« L'art de flâner à Montmartre en 1920 »
Recension des Plaisirs de la rue d'André Warnod par Karine Ringot sur Montmartre addict.
Qui n’a pas déjà rêvé de grimper à bord d’une machine à remonter le temps juste pour le plaisir de se balader dans les rues de Paris et Montmartre au siècle dernier, et d’y croiser, qui sait, Apollinaire ou Picasso au détour d’une rue ? C’est ce voyage exceptionnel que nous invite à faire André Warnod, figure historique du Montmartre d’autrefois et auteur de nombreux ouvrages sur Paris, dans son livre Les plaisirs de la rue initialement publié en 1920 et aujourd’hui réédité par L’échappée.
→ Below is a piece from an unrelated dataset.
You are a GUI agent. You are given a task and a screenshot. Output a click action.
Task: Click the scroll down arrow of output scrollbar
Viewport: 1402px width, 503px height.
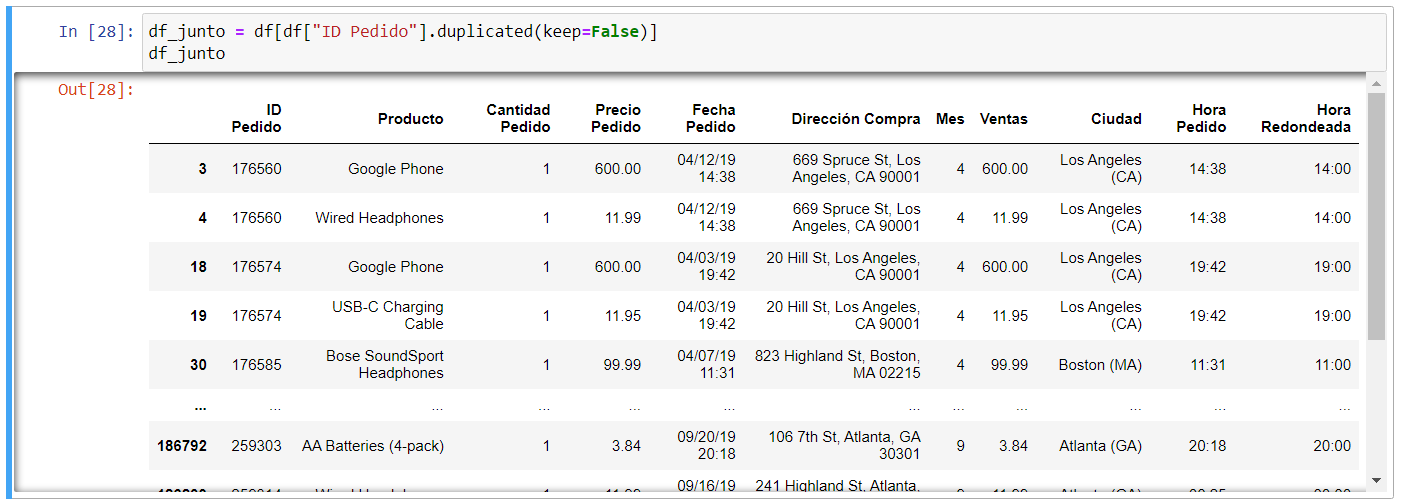tap(1376, 480)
C’est à Jacques Baujard et Cédric Biagini, respectivement directeur éditorial et directeur de collection que l’on doit cette formidable idée de lancer la collection « Paris Perdu » qui propose une balade dans les différents quartiers de la capitale à travers la réédition de plusieurs auteurs. Et c’est à André Warnod que revient donc l’honneur d’ouvrir le bal, aux côtés d’Eugène Dabit, auteur du célébrissime L’Hôtel du Nord adapté au cinéma par Marcel Carné et de son livre La zone verte.
Lire Les plaisirs de la rue est un pur délice. D’abord parce que tous les amateurs de livres apprécieront la qualité du papier et de l’édition, en plus d’être illustré par les dessins de l’auteur, ancien élève des Beaux-Arts. Mais surtout parce que celui-ci décrit si bien l’ambiance de la Butte qu’on se croirait presque au cinéma : « Deux fois par semaine, la rue Pierre Picard dans le quartier de Clignancourt est pavoisée comme un jour de 14 juillet. Semblables à des pavillons de puissances inconnues, des étoffes multicolores frissonnent au vent qui gonfle harmonieusement les grandes draperies pendues le long des boutiques et sur les murs comme jadis au passage des rois les magnifiques tapisseries ; la rue devient une chatoyante symphonie. C’est le Marché aux étoffes, aux rubans et aux dentelles qui se tient là le jeudi et le dimanche. »
André Warnod a beaucoup écrit sur Montmartre, et on retrouve dans Les plaisirs de la rue de nombreux chapitres consacrés à la Butte, dans lesquels il parle déjà de celle « d’autrefois » : « (..) la plus singulière petite bourgade qu’on puisse imaginer, est à présent une ville morte à la manière de Venise, (…) où grouillent les touristes… » ; des lignes écrites en 1920 ! Mais Les plaisirs de la rue enseignent surtout l’art de flâner dans la capitale car, comme le dit si bien Warnod lui-même au début de l’ouvrage : « Je ne crois pas qu’il y ait au monde une seule ville ou la flânerie puisse devenir aussi aisément un art véritable digne de tenter les plus délicats ».
La préface, écrite par Jeanine Warnod, la fille de l’auteur qui, aujourd’hui centenaire, continue bon pied bon œil à transmettre l’incroyable héritage de son père, nous enseigne que « le plus grand plaisir d’André Warnod était d’assister, après une nuit tumultueuse, à la naissance du petit jour, un moment d’épanouissement où Paris changeait de visage ». Jeanine peut enfin se réjouir qu’une maison d’édition daigne éditer les très beaux livres de son père, nous offrant un témoignage exceptionnel sur ce que furent Paris et Montmartre autrefois (...).